The yesterday's post gathered a relatively large number of comments. Nice! And downvotes! Engagement!! Sadly it was not a ragebait, only my honest-yet-unsure take on a complex and hard-to-understand topic.
One of the comments, by Vladimir Nesov, did change how I was modelling the whole thing:
How is suffering centrally relevant to anything? If a person strives for shaping the world in some ways, it's about the shape of the world, the possibilities and choice among them, not particularly about someone's emotions, and not specifically suffering. Perhaps people, emotions, or suffering and among the considerations for how the world is being shaped, but that's hardly the first thing that should define the whole affair.
(Imagine a post-ASI world where all citizens are mandated to retain a capacity to suffer, on pain of termination.)

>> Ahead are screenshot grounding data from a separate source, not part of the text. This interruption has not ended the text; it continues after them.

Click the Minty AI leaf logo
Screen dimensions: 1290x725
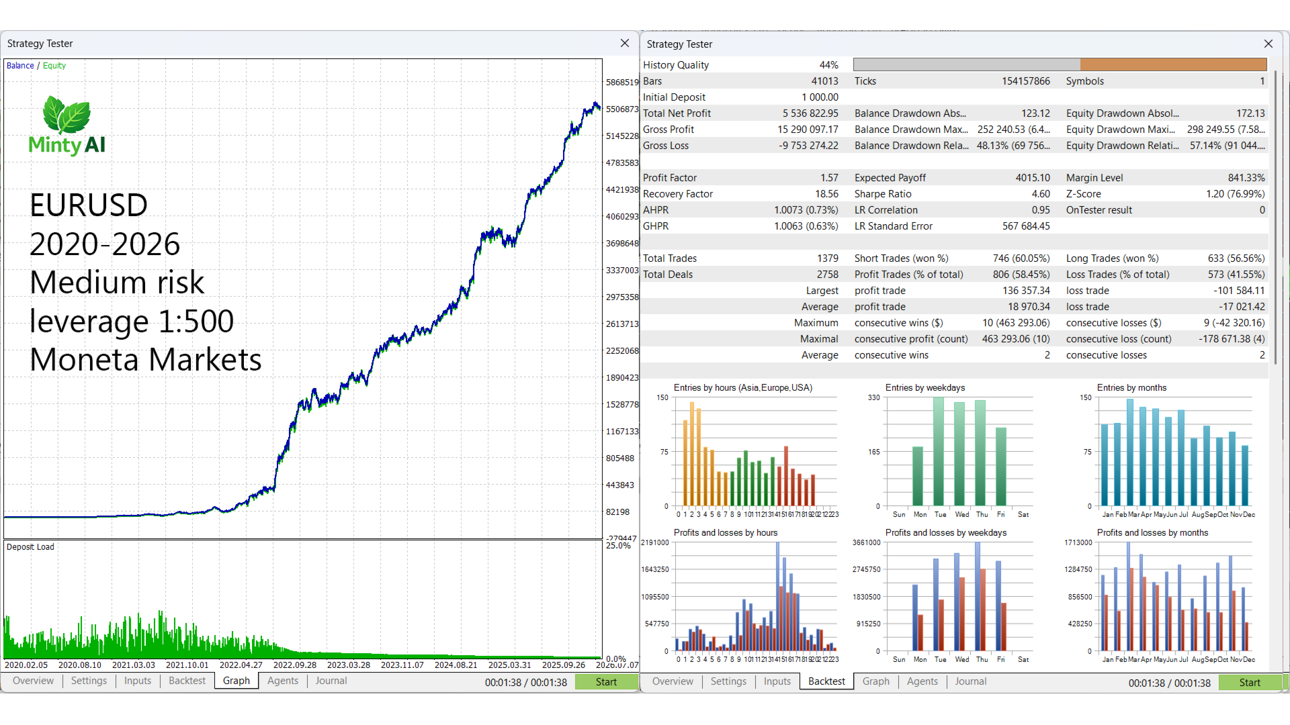click(x=67, y=115)
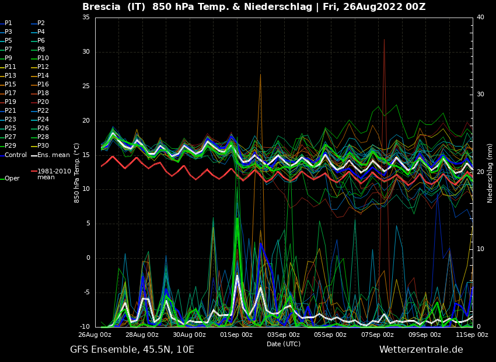This screenshot has height=362, width=496.
Task: Click the GFS Ensemble coordinates caption
Action: pyautogui.click(x=132, y=350)
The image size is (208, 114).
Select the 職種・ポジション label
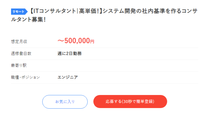[x=25, y=77]
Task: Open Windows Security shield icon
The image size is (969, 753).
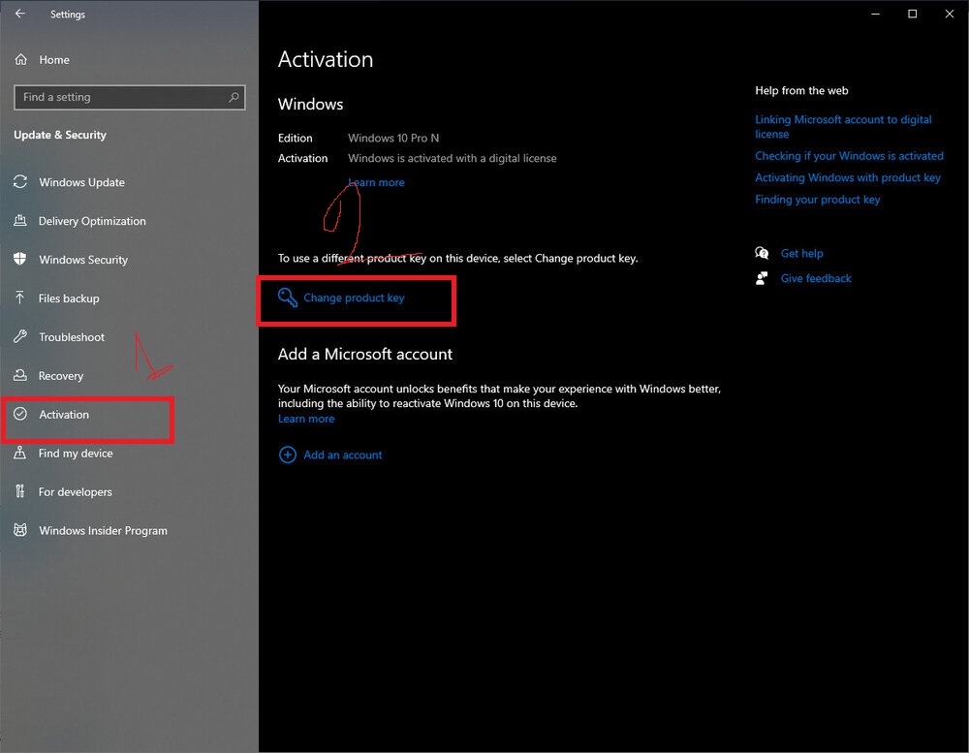Action: [x=20, y=259]
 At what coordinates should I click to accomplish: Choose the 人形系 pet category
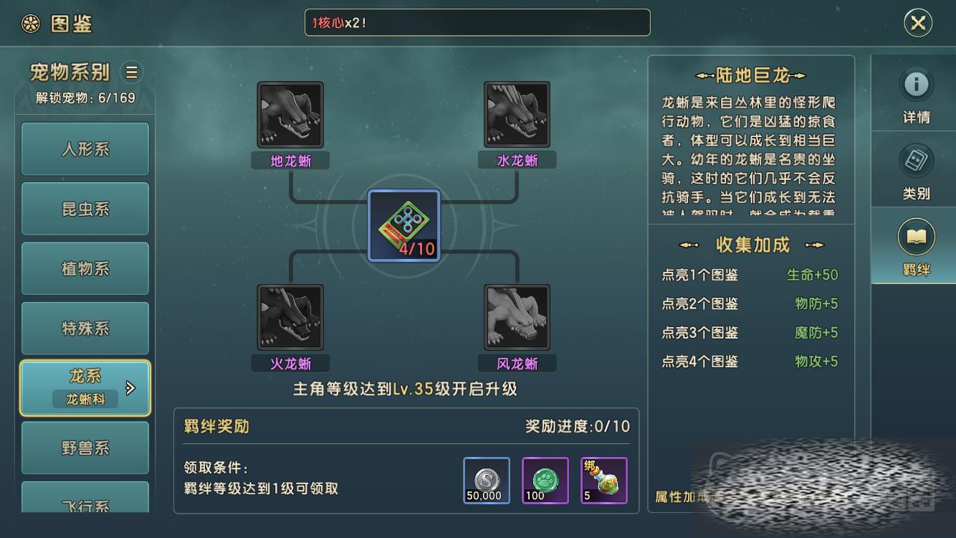click(85, 149)
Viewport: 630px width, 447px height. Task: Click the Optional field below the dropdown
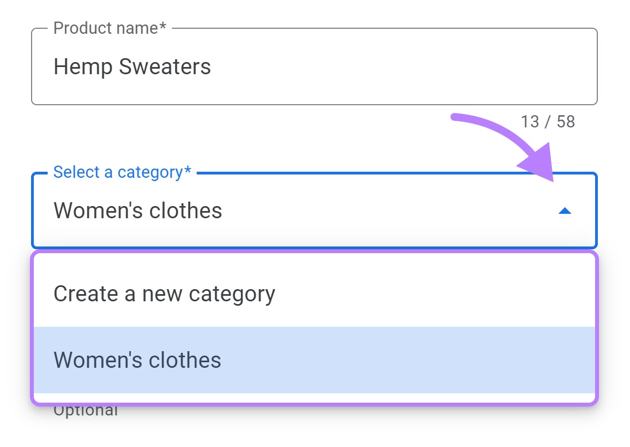click(86, 410)
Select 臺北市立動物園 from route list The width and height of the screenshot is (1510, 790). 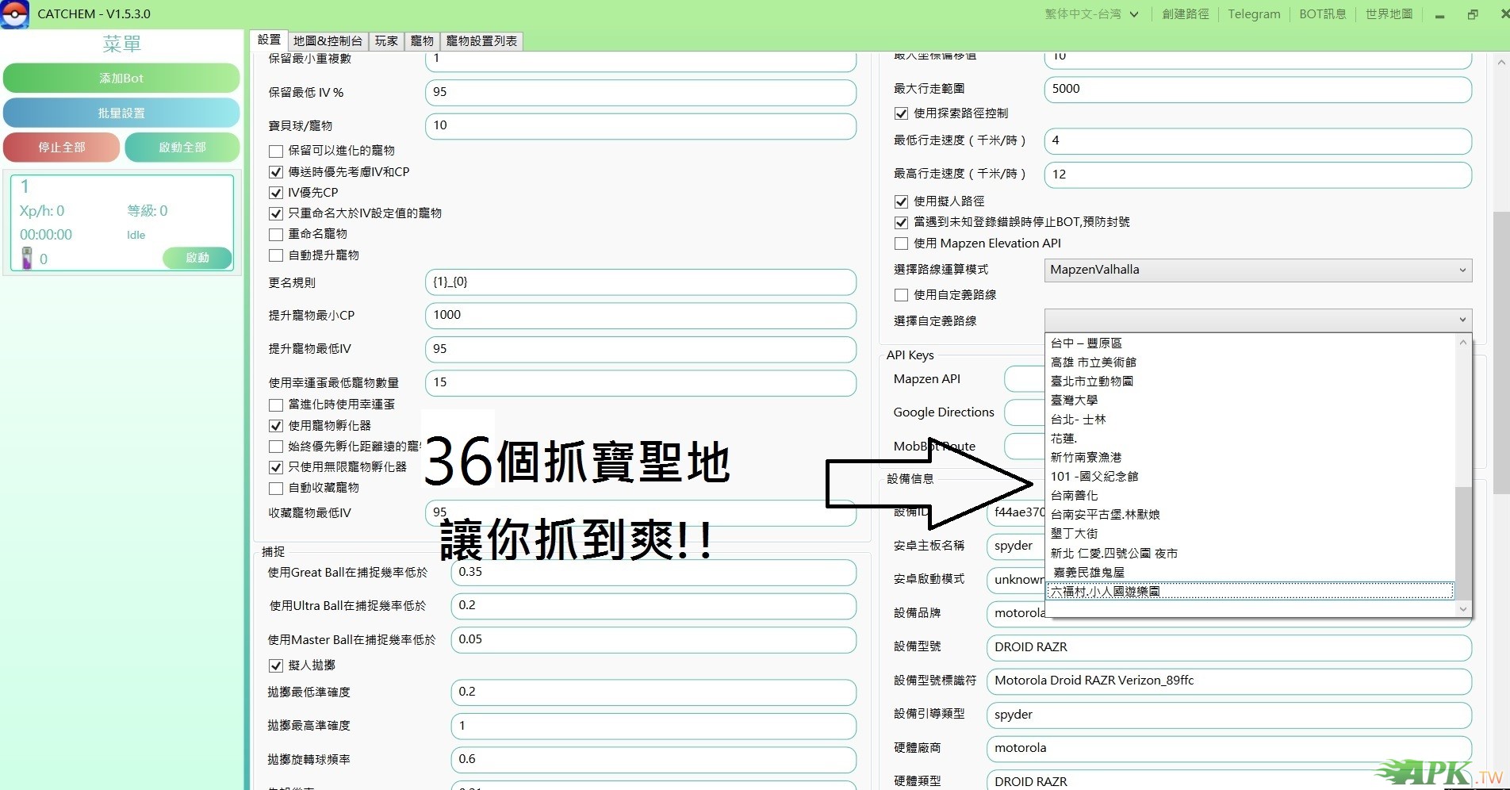pos(1091,382)
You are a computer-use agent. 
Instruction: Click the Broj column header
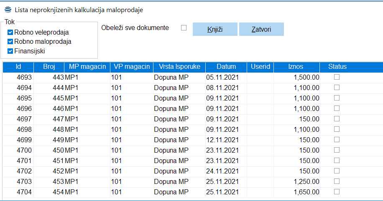(x=49, y=67)
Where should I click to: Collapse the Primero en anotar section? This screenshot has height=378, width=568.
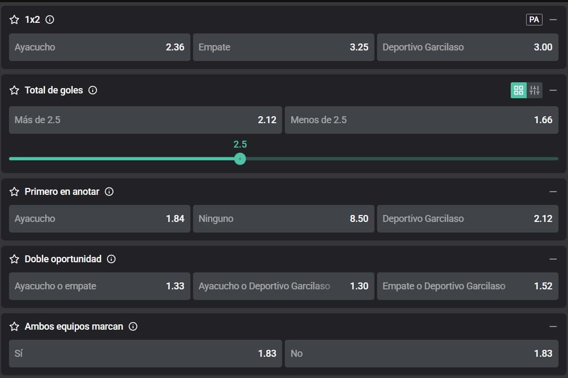click(553, 192)
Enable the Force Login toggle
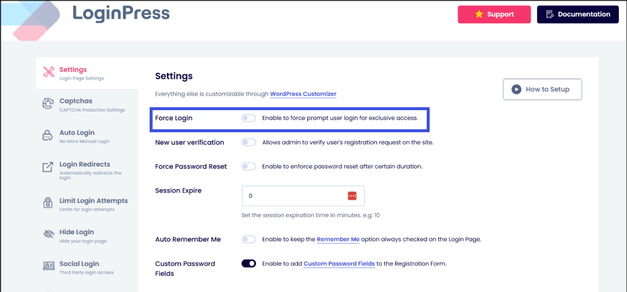The image size is (627, 292). pyautogui.click(x=249, y=118)
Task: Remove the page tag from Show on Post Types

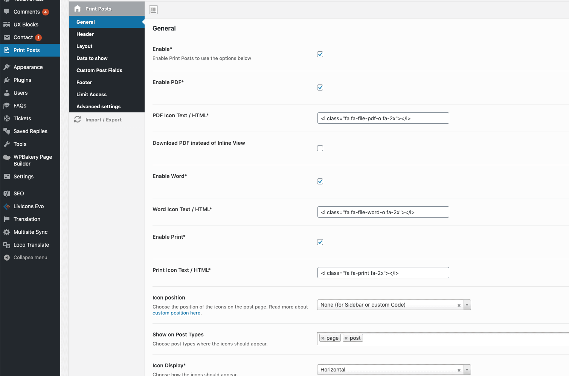Action: [x=323, y=338]
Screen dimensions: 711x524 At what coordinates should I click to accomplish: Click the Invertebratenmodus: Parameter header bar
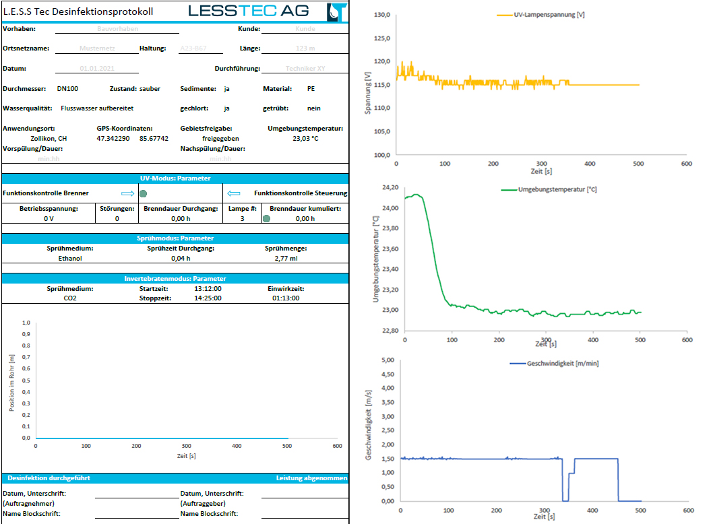[x=175, y=278]
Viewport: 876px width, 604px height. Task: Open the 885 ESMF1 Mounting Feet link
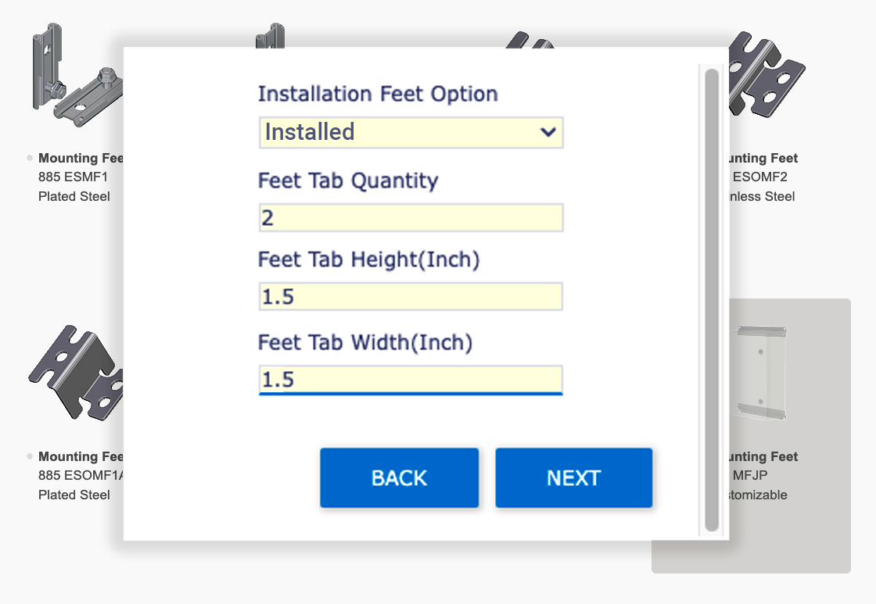(80, 158)
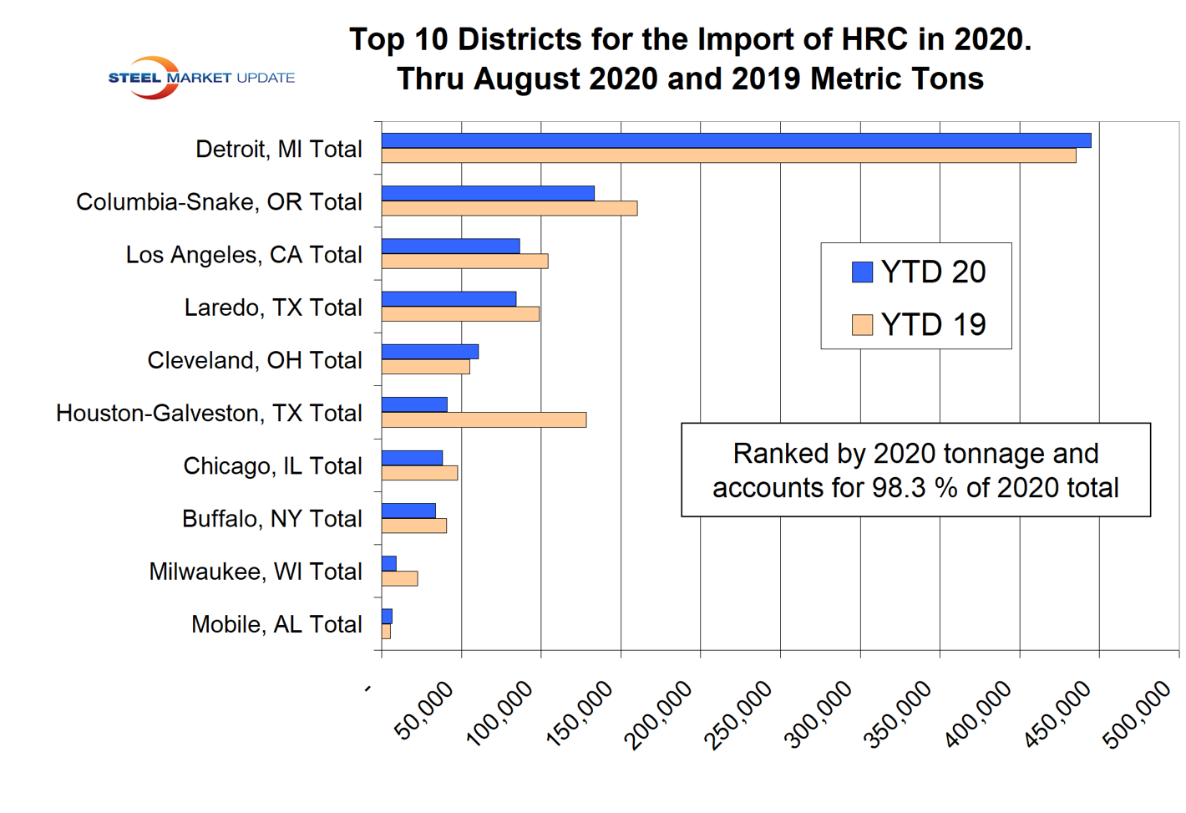1186x813 pixels.
Task: Click the chart title text
Action: [x=690, y=58]
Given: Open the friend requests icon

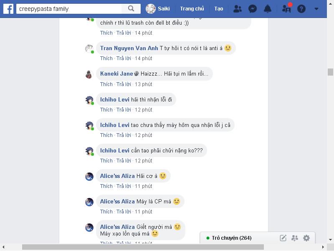Looking at the screenshot, I should [238, 9].
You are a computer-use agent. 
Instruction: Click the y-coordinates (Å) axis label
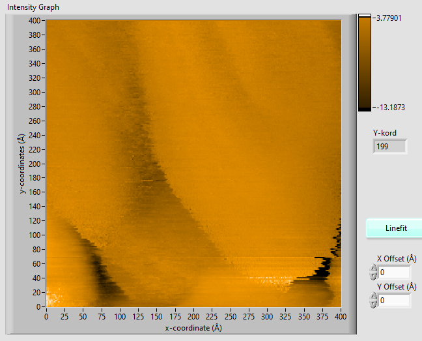point(21,164)
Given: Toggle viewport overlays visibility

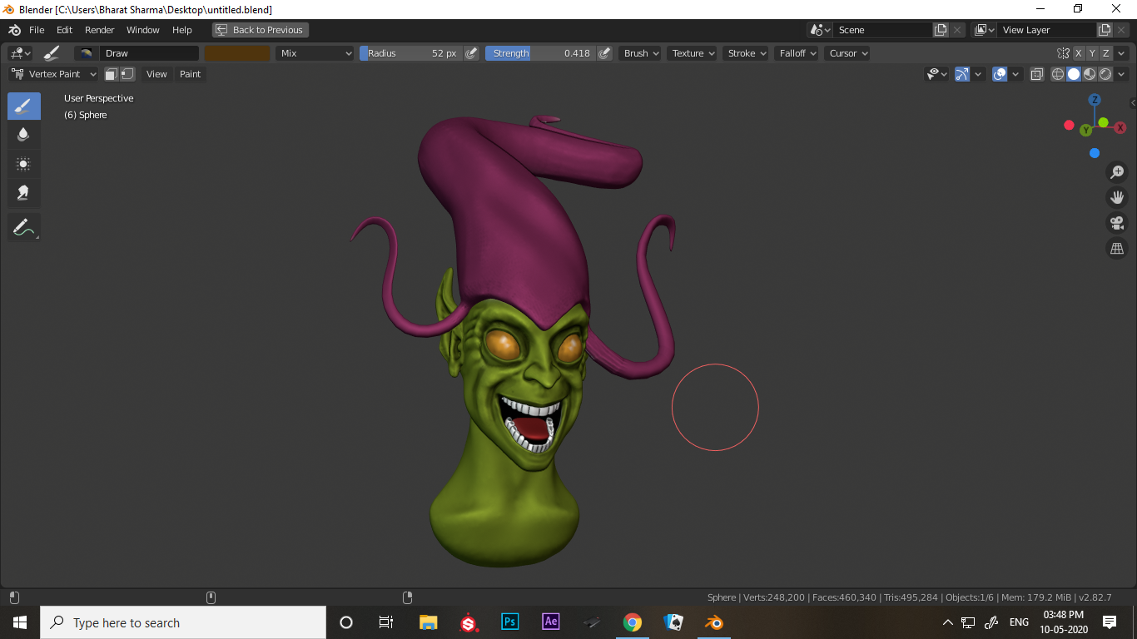Looking at the screenshot, I should pyautogui.click(x=998, y=74).
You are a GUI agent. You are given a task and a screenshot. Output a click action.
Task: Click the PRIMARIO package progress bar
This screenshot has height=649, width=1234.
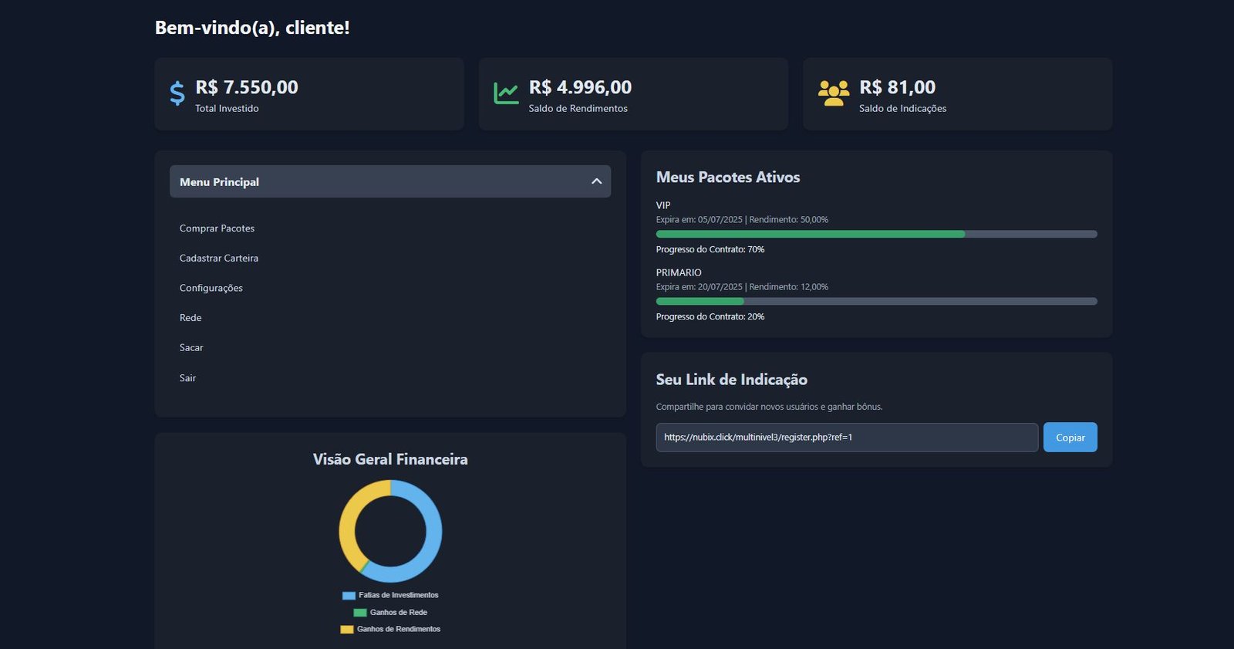[875, 301]
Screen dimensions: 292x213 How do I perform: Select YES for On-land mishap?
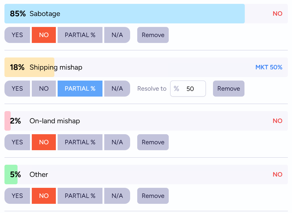(17, 142)
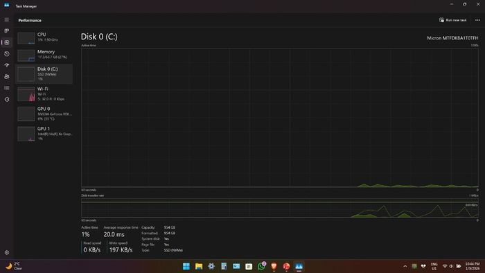
Task: Show hidden system tray icons chevron
Action: 405,266
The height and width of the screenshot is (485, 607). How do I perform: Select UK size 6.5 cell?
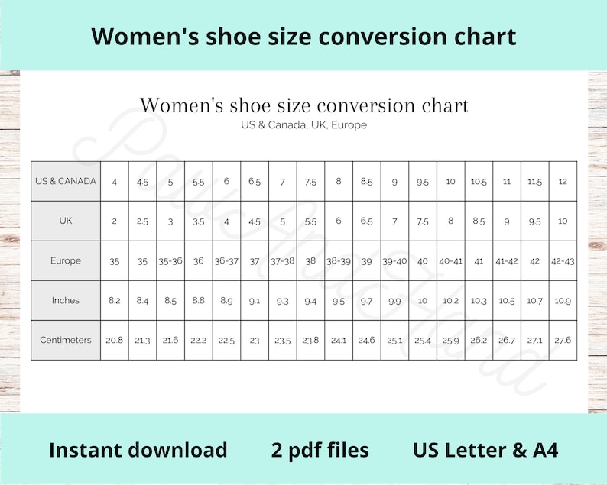point(367,221)
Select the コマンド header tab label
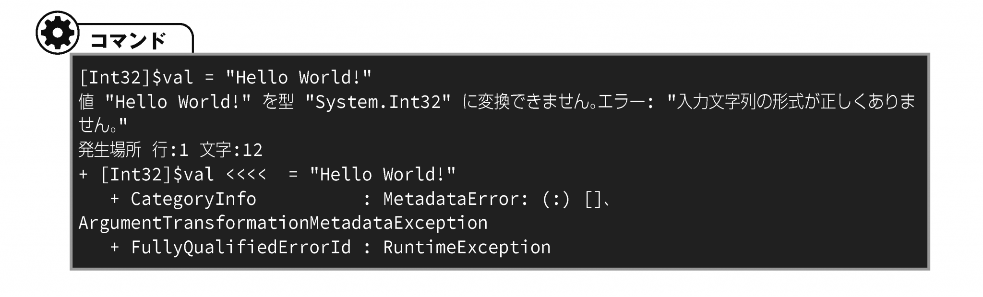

My understanding is that Nesov argues for preference utilitarism here. It turns out, I have mostly been associating the term "welfare" with suffering-minimization. Suffering meaning, in the most general sense, the feelings that come from lacking something from the Maslow's hierarcy of needs or something like that. It's not that different of a framing, though, but indeed focuses more on the suffering than necessary.
From that point of view, it indeed seems like I've misunderstood the whole caring-about-others thing. It's instead about value-fullfillment, letting them shape the world as they see fit? And reducing suffering is just the primary example of how biological agents wish the world to change.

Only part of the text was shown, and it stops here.